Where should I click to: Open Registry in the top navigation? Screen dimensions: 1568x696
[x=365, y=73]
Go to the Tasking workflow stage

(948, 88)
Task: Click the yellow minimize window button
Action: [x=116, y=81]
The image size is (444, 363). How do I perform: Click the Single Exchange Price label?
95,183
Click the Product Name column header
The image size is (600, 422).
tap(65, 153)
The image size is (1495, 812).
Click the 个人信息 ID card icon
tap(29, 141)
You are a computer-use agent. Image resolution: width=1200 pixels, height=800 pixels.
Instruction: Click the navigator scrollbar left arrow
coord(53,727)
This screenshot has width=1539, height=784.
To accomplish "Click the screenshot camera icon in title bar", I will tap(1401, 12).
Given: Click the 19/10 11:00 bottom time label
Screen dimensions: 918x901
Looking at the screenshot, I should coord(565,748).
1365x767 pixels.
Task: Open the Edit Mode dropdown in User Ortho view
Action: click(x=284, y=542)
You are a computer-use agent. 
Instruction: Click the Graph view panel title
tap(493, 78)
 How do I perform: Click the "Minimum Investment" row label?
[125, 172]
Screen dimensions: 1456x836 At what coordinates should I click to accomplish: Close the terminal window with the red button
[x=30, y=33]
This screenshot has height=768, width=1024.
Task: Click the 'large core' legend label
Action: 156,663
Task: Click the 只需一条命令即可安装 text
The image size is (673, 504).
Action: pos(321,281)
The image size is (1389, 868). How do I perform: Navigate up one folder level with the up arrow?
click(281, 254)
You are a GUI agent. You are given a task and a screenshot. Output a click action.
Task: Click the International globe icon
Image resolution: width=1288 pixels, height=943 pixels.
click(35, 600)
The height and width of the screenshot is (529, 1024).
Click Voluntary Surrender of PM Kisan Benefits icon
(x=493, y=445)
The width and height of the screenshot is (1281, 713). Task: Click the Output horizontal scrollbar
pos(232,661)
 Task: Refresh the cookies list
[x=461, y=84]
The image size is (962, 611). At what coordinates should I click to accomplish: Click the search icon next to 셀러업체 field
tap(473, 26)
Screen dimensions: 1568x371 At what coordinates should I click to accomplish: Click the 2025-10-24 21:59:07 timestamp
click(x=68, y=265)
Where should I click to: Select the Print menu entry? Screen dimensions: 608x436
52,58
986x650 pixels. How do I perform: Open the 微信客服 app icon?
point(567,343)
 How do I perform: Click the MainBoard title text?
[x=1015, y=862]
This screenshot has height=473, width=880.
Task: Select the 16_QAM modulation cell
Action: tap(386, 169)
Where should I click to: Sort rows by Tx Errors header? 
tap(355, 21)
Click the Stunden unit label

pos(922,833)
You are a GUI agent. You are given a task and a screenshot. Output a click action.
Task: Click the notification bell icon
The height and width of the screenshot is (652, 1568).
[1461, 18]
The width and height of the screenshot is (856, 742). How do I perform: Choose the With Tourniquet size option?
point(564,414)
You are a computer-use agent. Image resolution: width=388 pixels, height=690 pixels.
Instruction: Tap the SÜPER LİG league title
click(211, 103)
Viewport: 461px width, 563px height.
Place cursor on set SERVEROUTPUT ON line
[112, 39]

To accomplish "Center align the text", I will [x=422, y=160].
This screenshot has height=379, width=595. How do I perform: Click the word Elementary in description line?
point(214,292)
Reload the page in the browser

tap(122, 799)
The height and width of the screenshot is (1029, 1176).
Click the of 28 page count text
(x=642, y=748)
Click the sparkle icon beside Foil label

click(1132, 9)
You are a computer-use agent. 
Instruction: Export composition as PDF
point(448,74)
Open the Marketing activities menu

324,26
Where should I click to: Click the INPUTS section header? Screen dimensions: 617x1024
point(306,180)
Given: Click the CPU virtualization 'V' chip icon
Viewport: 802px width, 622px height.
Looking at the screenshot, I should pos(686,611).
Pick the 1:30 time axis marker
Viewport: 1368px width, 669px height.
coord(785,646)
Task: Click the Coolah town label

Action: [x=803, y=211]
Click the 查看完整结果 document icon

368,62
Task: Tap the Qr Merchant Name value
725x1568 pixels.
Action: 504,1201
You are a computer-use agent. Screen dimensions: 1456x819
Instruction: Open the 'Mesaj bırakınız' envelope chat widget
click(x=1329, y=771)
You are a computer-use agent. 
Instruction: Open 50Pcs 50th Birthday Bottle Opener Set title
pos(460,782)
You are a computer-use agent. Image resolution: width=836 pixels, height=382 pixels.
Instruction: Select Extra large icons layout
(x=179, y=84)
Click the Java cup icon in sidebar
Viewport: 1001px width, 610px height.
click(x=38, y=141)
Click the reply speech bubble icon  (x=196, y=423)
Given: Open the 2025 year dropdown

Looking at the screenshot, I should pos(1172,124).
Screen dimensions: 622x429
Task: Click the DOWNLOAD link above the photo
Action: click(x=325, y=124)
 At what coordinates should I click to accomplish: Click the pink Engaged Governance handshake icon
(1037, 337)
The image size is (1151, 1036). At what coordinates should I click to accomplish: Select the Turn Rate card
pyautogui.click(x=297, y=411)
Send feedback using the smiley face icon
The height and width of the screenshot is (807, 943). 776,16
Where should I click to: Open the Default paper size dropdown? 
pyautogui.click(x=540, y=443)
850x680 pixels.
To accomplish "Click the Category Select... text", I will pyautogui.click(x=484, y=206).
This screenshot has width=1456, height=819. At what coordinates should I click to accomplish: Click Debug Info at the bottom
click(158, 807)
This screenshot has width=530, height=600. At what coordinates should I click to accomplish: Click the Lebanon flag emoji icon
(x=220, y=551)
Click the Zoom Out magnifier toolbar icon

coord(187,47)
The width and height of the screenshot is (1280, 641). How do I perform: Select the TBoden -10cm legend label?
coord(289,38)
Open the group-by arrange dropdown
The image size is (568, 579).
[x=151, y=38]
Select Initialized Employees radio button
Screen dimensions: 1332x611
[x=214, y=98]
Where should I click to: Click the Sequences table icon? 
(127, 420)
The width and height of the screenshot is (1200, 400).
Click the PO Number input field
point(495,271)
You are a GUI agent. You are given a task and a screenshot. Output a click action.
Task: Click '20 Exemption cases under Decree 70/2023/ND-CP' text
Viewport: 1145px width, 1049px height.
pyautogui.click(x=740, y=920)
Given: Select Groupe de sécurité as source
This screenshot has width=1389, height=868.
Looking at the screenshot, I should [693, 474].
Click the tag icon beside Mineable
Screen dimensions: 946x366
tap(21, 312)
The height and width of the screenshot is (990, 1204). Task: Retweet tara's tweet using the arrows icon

• [What to produce]:
Copy out the items above verbatim, everything from the line containing "Screen dimensions: 1456x836" down to the line containing "click(281, 254)", with both of those lines included and nothing else.

• [Expected answer]:
Screen dimensions: 1456x836 At what coordinates should I click to accomplish: Close the terminal window with the red button
[x=30, y=33]
This screenshot has height=768, width=1024.
Task: Click the 'large core' legend label
Action: 156,663
Task: Click the 只需一条命令即可安装 text
The image size is (673, 504).
Action: pos(321,281)
The image size is (1389, 868). How do I perform: Navigate up one folder level with the up arrow?
click(281, 254)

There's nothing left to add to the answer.